Figure 3: LTβR signaling in MSCs and control of Il7 expression.

(A) Expression of Ltbr in BM endothelial and stromal cells of Cxcr4^+/+ and Cxcr4^WHIM/+ mice as violin plots. Data from clusters 0-11 of scRNAseq analysis as shown in Figure 1. (B) Normalized mRNA counts of Ltbr and key niche genes in sorted MSC measured by bulk RNA sequencing. (C) Experimental setup for LTβR signaling inhibition in Il7^GFP/+ mice for 3 weeks. (D) PCA distribution plot (E) Differentially expressed genes (LogFC < 0.5 and adjust p< 0.05) between MSC from LTβR-Ig treated mice and HEL-Ig treated C57BL6/J mice. (F) Normalized Il7 expression in MSC from LTβR-Ig treated mice (blue, n=4) and HEL-Ig treated controls (white, n=4). (G) Histogram of Il7-GFP in MSCs of Il7^GFP/+ mice treated with LTβR-Ig (blue) or HEL-Ig (grey). (H) Cell numbers of B cell developmental stages in the BM of LTβR-Ig treated (blue) and HEL-Ig treated (grey) WT mice. (I) Cytometric analysis of surface LTβR in MSCs of Lepr^+/+ Ltbr^fl/fl (LTβR WT) and Lepr^Cre/+ Ltbr^fl/fl mice (LTβR cKO). (J) Histogram of Il7-GFP in MSC of LTβR cKO and LTβR WT Il7^GFP/+ mice.
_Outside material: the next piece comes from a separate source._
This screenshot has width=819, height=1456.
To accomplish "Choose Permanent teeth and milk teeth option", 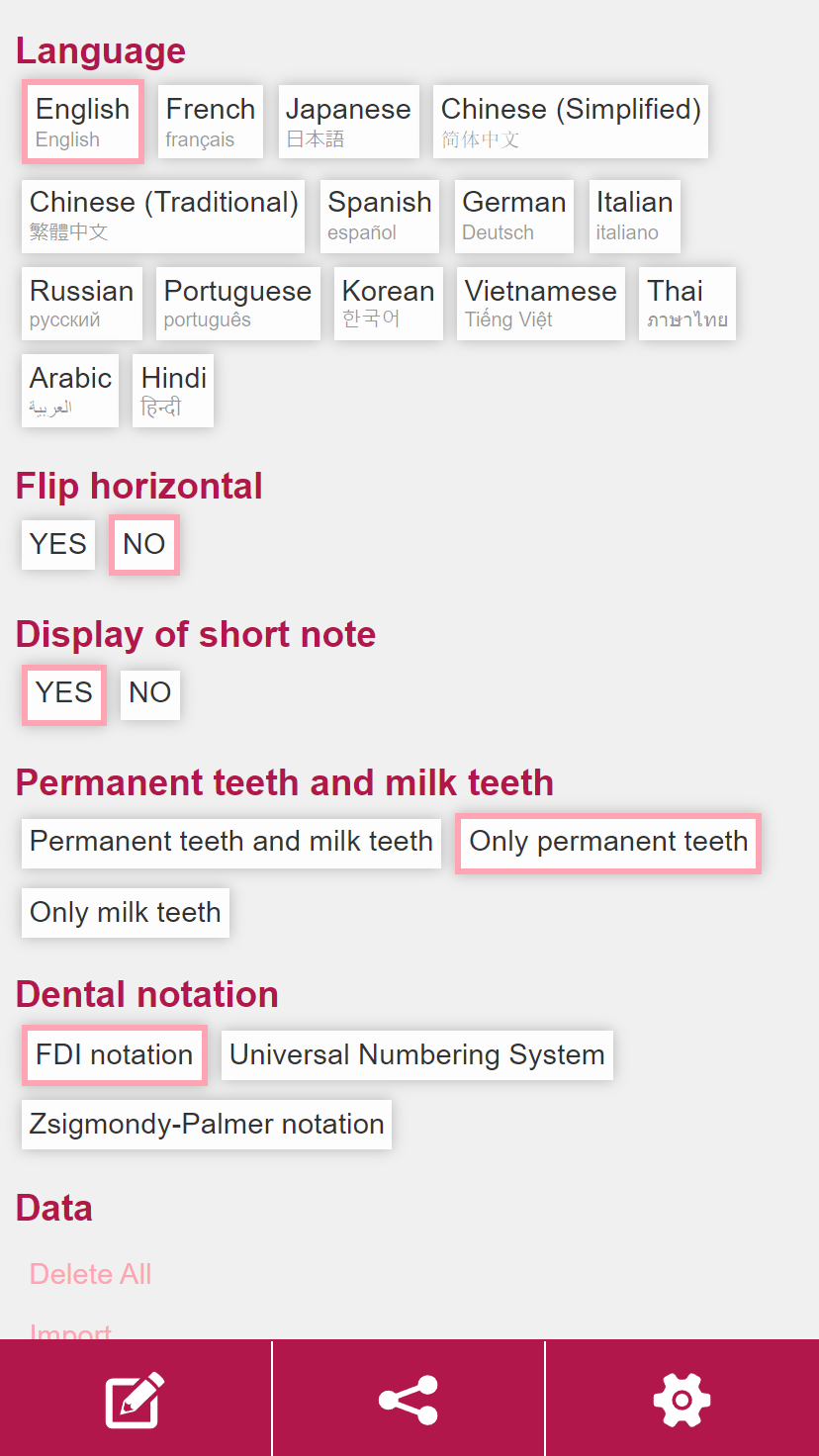I will (x=231, y=842).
Histograms (left), grey: LTβR WT, blue: LTβR cKO, LTβR⁺ MSC, purple: LTβR cKO, LTβR⁻ MSC. Bar graph (right), white: LTβR WT MSC, blue: LTβR cKO, LTβR⁻ MSC. (K) Cell numbers of B cell developmental stages in the BM of LTβR WT (white) and LTβR cKO (blue) mice. Data in panels G-K are representative of 3 independent experiments. Bars indicate mean, circles depict individual mice. * p ≤ 0.05; ** p≤ 0.005; *** p≤ 0.0005 by unpaired two-sided Student’s t-test.